§ **To do**: Word for word, reproduce the records, keeping none of the pictures.

(Stored data entries)
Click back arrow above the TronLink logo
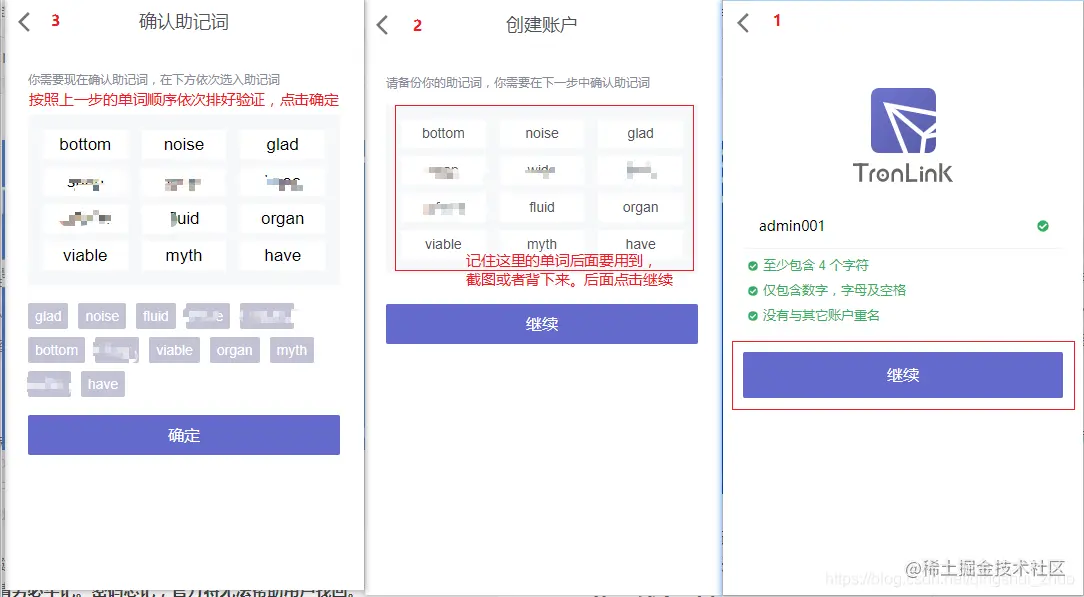This screenshot has width=1084, height=597. [741, 20]
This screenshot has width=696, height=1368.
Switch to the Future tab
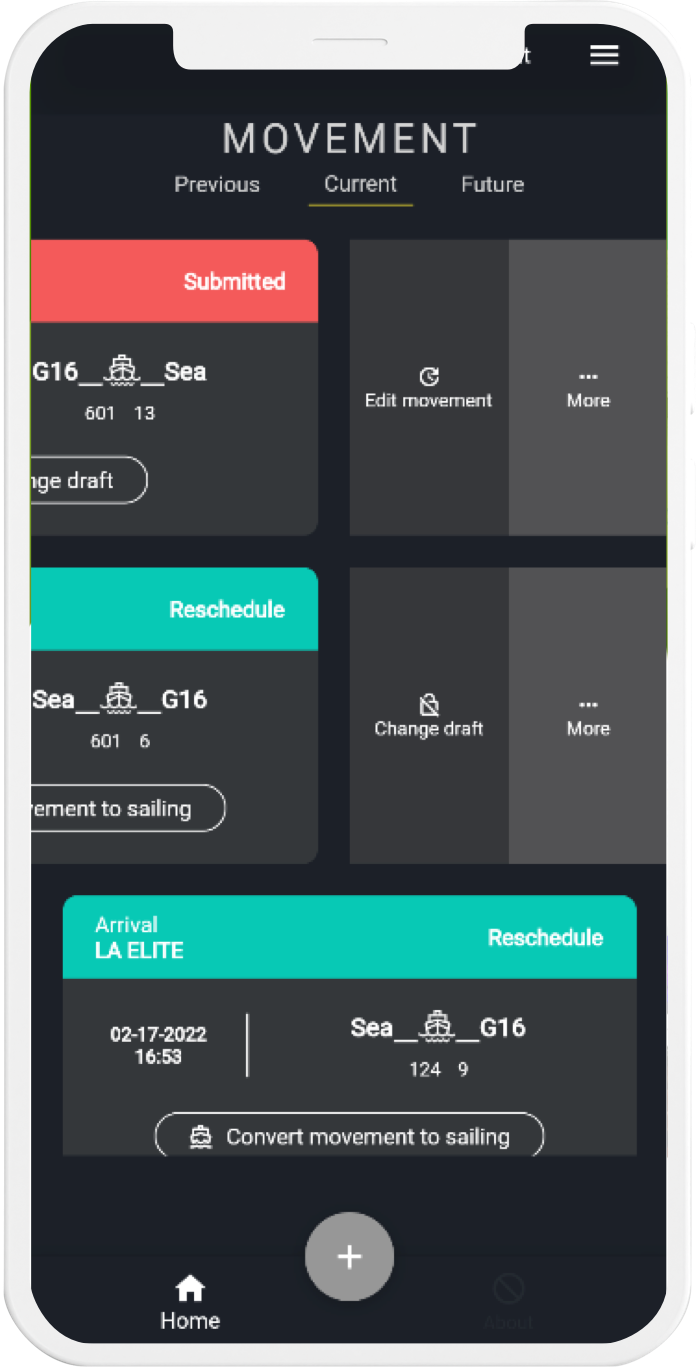tap(492, 184)
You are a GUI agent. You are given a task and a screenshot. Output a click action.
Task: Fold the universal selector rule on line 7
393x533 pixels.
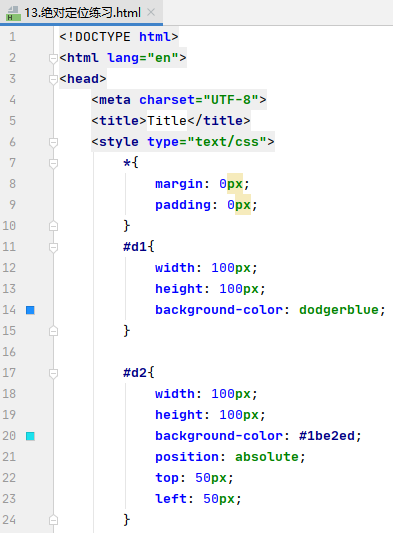(x=53, y=164)
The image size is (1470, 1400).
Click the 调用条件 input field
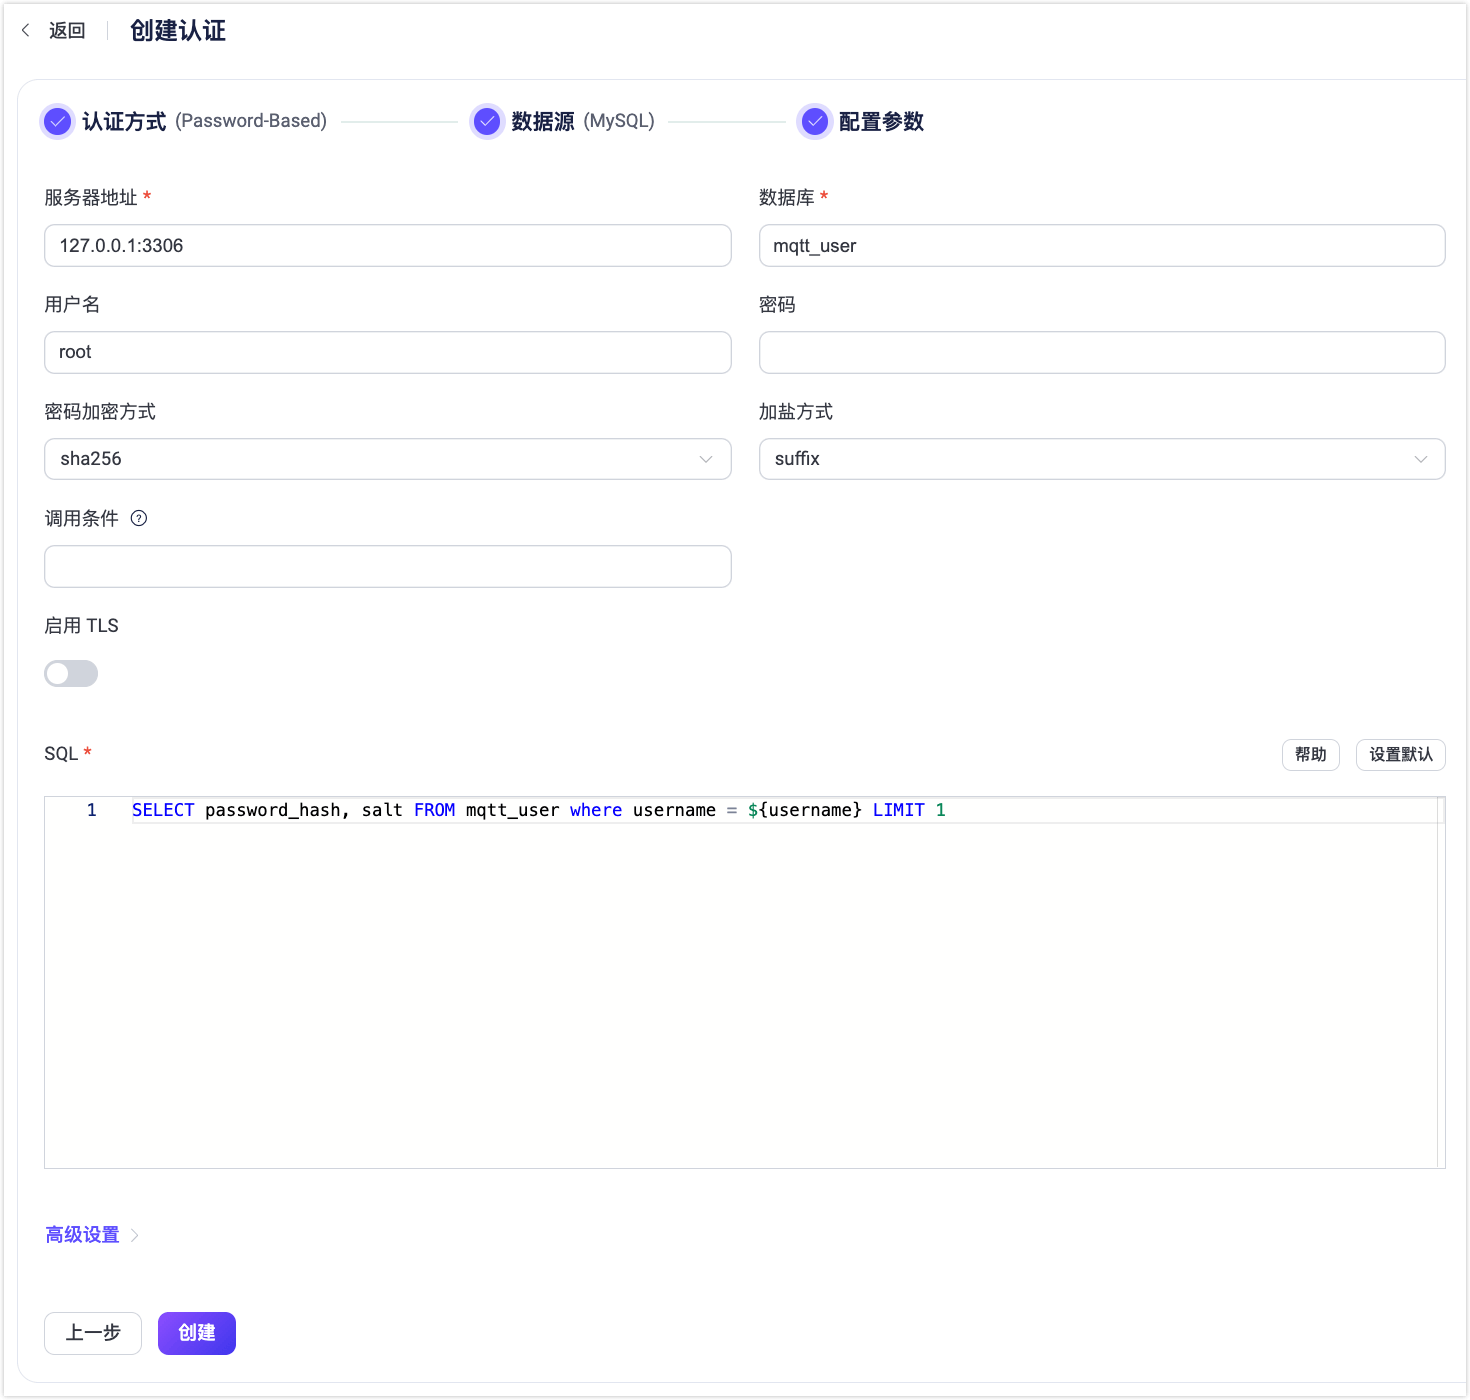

§ **Finished exercise**:
Click back arrow above the TronLink logo
This screenshot has width=1084, height=597. [741, 20]
This screenshot has width=696, height=1368.
Switch to the Future tab
tap(492, 184)
You are a GUI agent. You are given a task and a screenshot. Output a click action.
Task: Fold the universal selector rule on line 7
393x533 pixels.
(x=53, y=164)
The image size is (1470, 1400).
Click the 调用条件 input field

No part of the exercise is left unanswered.